The main implication here is that data and prediction machines are complements. Thus, procuring or developing an AI will be of limited value unless you have the data to feed it. If that data resides with others, you need a strategy to get it.

If the data resides with an exclusive or monopoly provider, then you may find yourself at risk of having that provider appropriate the entire value of your AI. If the data resides with competitors, there may be no strategy that would make it worthwhile to procure it from them. If the data resides with consumers, it can be exchanged in return for a better product or higher-quality service.

However, in some situations, you and others might have data that can be of mutual value; hence, a data swap may be possible. In other situations, the data may reside with multiple providers, in which case, you might need some more complicated arrangement of purchasing a combination of data and prediction.

Whether you collect your own data and make predictions or buy them from others depends on the importance of prediction machines to your company. If the prediction machine is an input that you can take off the shelf, then you can treat it like most companies treat energy and purchase it from the market, as long as AI is not core to your strategy. In contrast, if prediction machines are to be the center of your company’s strategy, then you need to control the data to improve the machine, so both the data and the prediction machine must be in-house.

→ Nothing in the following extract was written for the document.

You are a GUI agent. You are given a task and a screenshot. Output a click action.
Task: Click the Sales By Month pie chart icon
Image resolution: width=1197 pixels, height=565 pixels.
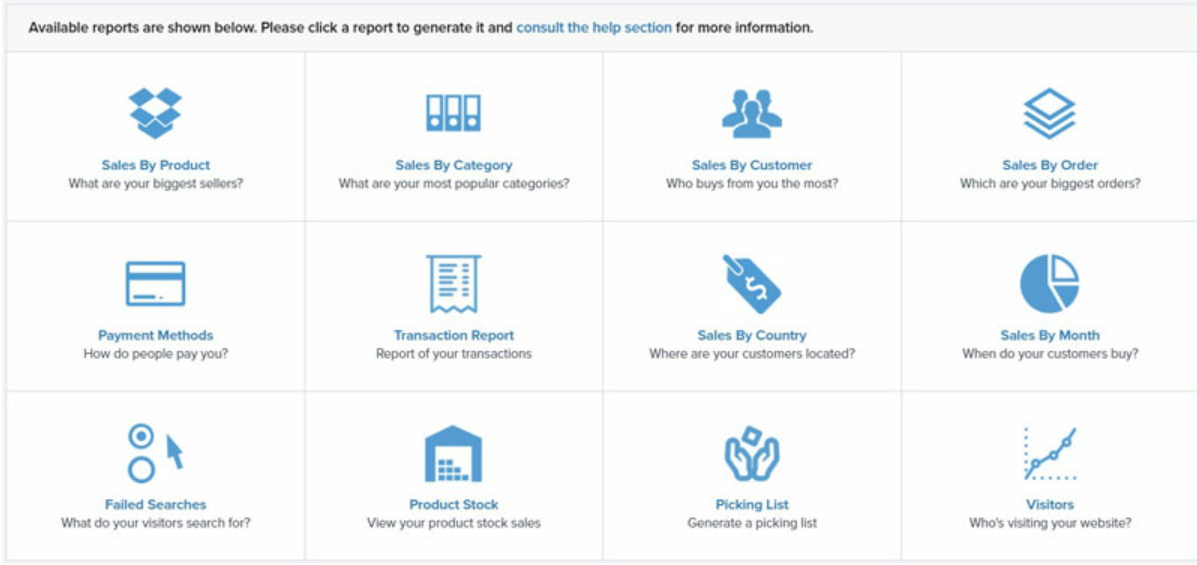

At the beginning of this chapter, we suggested that a machine learning startup that aimed to provide medical diagnoses instead sell a prediction. Why would the doctor be willing to buy the prediction rather than the full diagnosis? And why wouldn’t the doctor want to own the prediction machine and data? The answers lie in the relevant trade-offs we’ve discussed. A key part of the doctor’s job is diagnosis, so buying the prediction is not a doctor’s core strategic decision. Doctors continue to do what they did before, with an additional piece of information. If it isn’t a key strategic decision, then they can buy the prediction without needing to own the data or prediction. In contrast, the essence of the startup is AI, and the prediction provides value to customers. So, as long as the startup owns the data and prediction machine, it does not need to own the diagnosis. The boundary between the startup and the doctor is the boundary where the AI ceases to be strategic and instead is simply an input to a different process.

KEY POINTS

  • A key strategic choice is determining where your business ends and another business begins—deciding on the boundary of the firm (e.g., airline partnerships, outsourcing automotive part manufacturing). Uncertainty influences this choice. Because prediction machines reduce uncertainty, they can influence the boundary between your organization and others.
  • By reducing uncertainty, prediction machines increase the ability to write contracts and thus increase the incentive for companies to contract out both capital equipment and labor that focuses on data, prediction, and action. However, prediction machines decrease the incentive for companies to contract out labor that focuses on judgment. Judgment quality is hard to specify in a contract and difficult to monitor. If judgment could be well specified, then it could be programmed and we wouldn’t need humans to provide it. Since judgment is likely to be the key role for human labor as AI diffuses, in-house employment will rise and contracting out labor will fall.
  • AI will increase incentives to own data. Still, contracting out for data may be necessary when the predictions that the data provides are not strategically essential to your organization. In such cases, it may be best to purchase predictions directly rather than purchase data and then generate your own predictions.